> [Exercise requirements]: Give only the number of lines in the records that include "computer".

-- Opening Marker --

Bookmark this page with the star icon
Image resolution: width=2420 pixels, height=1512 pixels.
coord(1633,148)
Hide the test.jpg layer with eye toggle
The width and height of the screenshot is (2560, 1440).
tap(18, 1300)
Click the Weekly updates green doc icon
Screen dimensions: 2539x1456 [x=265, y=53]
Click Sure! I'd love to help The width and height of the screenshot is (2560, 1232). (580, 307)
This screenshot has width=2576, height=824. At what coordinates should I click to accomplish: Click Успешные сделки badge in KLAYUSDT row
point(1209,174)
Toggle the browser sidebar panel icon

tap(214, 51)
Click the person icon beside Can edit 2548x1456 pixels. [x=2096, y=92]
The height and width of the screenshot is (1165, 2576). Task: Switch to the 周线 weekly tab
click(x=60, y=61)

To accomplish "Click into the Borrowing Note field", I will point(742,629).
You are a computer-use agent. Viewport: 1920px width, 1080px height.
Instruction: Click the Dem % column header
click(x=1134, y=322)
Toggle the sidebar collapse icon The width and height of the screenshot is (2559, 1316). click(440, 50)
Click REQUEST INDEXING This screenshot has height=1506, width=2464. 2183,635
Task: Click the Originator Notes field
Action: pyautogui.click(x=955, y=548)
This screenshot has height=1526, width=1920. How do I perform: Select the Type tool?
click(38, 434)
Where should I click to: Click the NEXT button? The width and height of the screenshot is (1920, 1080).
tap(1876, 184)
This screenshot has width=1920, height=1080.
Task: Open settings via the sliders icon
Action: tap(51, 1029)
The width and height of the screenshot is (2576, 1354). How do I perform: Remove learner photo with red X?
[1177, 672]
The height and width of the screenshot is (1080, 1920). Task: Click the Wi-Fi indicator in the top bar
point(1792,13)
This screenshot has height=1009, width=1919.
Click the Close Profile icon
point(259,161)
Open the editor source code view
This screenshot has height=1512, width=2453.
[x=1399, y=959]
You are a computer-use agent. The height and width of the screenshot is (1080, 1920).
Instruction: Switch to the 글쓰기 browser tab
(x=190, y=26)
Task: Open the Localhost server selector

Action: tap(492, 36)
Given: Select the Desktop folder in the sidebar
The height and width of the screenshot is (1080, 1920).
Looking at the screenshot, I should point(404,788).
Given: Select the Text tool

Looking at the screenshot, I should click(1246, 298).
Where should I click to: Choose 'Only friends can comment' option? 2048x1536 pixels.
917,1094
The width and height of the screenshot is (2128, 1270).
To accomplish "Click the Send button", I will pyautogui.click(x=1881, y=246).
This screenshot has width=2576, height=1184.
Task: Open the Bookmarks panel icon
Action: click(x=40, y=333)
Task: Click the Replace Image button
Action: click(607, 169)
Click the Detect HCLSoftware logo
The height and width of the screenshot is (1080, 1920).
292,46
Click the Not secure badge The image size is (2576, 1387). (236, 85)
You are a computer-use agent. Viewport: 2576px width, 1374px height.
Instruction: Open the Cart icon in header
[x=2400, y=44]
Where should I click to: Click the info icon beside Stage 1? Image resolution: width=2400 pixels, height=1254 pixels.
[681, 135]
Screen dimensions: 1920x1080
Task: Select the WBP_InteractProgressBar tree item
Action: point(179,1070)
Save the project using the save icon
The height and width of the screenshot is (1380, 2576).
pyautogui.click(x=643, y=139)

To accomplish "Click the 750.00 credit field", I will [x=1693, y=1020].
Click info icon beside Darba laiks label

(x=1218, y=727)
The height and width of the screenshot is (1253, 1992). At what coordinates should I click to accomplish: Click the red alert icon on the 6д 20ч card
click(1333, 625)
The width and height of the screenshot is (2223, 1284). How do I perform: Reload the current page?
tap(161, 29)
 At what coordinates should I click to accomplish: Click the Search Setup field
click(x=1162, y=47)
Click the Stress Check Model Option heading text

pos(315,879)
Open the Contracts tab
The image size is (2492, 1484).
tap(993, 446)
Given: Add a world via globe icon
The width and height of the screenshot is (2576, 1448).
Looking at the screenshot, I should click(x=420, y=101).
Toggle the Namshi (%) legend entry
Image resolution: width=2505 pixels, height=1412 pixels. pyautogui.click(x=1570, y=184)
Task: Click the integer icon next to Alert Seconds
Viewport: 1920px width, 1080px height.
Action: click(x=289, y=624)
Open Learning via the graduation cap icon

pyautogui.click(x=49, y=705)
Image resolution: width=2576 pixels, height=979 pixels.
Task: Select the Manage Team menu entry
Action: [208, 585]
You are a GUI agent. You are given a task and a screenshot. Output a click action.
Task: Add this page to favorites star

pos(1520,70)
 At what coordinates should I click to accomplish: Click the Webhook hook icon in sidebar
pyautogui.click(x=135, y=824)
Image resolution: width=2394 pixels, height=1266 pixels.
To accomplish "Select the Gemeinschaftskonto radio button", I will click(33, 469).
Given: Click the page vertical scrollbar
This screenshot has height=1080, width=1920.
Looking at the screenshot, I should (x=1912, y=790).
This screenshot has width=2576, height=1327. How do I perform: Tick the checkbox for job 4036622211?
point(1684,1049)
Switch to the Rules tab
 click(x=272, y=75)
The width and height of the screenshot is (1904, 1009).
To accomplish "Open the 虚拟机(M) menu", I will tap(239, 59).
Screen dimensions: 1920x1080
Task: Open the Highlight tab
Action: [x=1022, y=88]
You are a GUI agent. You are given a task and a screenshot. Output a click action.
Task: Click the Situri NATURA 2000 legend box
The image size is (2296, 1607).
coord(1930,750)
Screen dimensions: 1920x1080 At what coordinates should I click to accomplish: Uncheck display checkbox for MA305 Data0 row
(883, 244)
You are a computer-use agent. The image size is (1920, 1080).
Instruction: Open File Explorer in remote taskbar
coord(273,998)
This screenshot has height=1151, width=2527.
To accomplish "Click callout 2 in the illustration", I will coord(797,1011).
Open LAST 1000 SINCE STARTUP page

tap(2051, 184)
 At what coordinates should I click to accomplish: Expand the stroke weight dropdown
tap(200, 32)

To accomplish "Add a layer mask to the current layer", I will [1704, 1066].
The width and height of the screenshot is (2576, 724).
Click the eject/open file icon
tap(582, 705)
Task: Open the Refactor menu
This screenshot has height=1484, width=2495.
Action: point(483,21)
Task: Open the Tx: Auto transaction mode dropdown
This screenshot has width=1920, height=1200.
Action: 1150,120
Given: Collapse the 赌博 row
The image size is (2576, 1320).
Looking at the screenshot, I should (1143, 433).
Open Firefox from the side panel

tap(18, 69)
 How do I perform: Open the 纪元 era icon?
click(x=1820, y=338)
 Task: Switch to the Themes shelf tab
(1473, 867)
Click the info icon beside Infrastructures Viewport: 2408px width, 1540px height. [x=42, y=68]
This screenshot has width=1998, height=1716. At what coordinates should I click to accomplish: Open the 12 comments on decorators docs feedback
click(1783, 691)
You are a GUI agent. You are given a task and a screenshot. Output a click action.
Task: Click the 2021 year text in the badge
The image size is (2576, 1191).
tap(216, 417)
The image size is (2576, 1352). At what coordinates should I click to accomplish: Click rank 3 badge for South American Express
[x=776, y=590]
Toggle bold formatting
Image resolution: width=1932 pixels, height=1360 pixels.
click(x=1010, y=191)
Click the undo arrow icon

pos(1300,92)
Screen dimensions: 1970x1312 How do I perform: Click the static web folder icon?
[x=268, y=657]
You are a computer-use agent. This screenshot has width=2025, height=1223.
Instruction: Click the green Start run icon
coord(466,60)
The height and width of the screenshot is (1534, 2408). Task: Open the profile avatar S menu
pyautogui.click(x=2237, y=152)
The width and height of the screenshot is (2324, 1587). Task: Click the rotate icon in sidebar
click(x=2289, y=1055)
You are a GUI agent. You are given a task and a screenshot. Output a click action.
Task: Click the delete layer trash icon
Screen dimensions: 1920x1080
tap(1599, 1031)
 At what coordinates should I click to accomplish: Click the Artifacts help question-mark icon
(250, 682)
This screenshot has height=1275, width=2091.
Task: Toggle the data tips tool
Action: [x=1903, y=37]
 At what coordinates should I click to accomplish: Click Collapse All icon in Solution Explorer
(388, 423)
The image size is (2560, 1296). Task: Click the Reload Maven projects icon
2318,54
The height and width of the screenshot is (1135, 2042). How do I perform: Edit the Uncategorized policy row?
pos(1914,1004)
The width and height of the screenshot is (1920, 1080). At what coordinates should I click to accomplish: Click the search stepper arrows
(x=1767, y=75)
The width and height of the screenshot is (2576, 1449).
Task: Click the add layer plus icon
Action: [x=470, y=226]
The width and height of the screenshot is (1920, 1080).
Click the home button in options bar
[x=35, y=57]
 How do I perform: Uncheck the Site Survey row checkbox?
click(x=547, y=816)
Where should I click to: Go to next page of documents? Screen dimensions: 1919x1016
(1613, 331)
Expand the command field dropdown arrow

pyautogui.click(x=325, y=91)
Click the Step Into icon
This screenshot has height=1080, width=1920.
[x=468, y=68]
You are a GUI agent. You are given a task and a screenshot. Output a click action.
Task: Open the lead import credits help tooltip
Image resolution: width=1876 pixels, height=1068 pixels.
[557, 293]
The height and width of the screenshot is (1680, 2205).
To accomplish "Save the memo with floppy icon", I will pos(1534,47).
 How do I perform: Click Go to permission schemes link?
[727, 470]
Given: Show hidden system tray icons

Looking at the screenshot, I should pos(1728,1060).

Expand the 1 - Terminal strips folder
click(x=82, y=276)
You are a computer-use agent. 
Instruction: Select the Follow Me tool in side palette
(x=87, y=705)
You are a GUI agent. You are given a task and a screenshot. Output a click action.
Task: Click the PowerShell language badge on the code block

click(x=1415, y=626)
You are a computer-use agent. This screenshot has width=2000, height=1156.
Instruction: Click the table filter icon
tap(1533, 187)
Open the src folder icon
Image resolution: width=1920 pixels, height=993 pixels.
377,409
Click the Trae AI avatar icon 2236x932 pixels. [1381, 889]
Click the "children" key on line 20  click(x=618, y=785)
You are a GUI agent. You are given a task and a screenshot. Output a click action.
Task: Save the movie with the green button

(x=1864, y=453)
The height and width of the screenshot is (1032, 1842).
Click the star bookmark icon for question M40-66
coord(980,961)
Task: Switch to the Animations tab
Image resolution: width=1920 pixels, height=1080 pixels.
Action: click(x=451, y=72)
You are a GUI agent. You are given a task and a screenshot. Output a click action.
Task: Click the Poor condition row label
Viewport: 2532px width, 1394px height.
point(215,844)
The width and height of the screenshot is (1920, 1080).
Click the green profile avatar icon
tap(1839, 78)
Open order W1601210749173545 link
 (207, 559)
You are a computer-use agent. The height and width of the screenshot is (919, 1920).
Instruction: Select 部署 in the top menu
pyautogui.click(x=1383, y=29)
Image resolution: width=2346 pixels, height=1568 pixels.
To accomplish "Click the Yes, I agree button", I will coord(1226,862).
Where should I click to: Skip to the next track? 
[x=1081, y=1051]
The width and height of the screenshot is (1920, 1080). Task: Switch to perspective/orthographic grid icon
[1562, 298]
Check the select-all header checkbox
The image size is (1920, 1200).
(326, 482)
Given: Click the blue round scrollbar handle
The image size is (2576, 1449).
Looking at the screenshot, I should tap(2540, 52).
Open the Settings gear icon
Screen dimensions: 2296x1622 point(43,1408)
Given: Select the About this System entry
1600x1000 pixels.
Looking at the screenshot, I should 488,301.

-- Closing Marker --

> [Solution below]: 8